A rotator cuff injury can cause all sorts of problems in your everyday life. It could prevent you from driving, working, playing sports and carrying out your family duties. If you’ve suffered a rotator cuff injury at work, you might be entitled to seek compensation for your suffering. This guide about claiming compensation for a rotator cuff injury at work will explore when and how you could make such a claim.

We’re here to help if you’d like to start a rotator cuff injury claim. To start, you can ask for a free initial consultation with one of our legal advisors. They’ll guide you through the claims process, assess the merits of your case and offer legal advice about your next steps. If the claim appears to be feasible, you could be connected with an accident-at-work solicitor. Should your claim proceed, they’ll work for you on a No Win, No Fee basis.

Why not contact us now and let us assess your chances of claiming compensation for a work-related rotator cuff injury? To do so, you can:

  • Call 0333 241 2519 to connect with an advisor.
  • Use our online chat service at any time night or day.

There’s lots more information about work-related rotator cuff injury claims throughout this guide but please feel free to get in touch with any further questions.

Types of Rotator Cuff Injuries at Work We Can Help With

If you visit a doctor with shoulder pain, they may diagnose a rotator cuff injury. Four muscles in the shoulder form the structure of the rotator cuff. They are the supraspinatus, infraspinatus, subscapularis and teres minor muscles. The muscles of the rotator cuff work together to enable your arm to be moved and rotated freely. Tendons work alongside the muscles to make the shoulder joint stronger.

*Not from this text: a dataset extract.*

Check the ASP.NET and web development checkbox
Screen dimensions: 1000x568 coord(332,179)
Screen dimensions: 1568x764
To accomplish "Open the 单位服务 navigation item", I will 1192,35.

A rotator cuff injury may occur at work as a result of heavy lifting over prolonged periods, repetitive overhead activities or following an accident such as a trip, slip or fall.

Some common rotator cuff injuries at work we can help with where negligence was the cause include:

  • Tendonitis of the Rotator Cuff: Where the tendons in the shoulder joint become inflamed.
  • Rotator Cuff Strains: Where muscles in the rotator cuff are torn (partial or complete).
  • Bursitis: Where a fluid-filled sac (the bursa) that sits between the shoulder and rotator cuff tendons is inflamed.
  • Repetitive Strain Injuries (RSIs): Where tendons in the rotator cuff are strained or torn.
  • Impingement: This can occur if a tendon in the shoulder is caught between a bone and the shoulder blade.

If you’ve suffered any type of rotator cuff injury at work and believe your employer has caused your suffering, call our legal advisors now to find out if you could start a personal injury claim.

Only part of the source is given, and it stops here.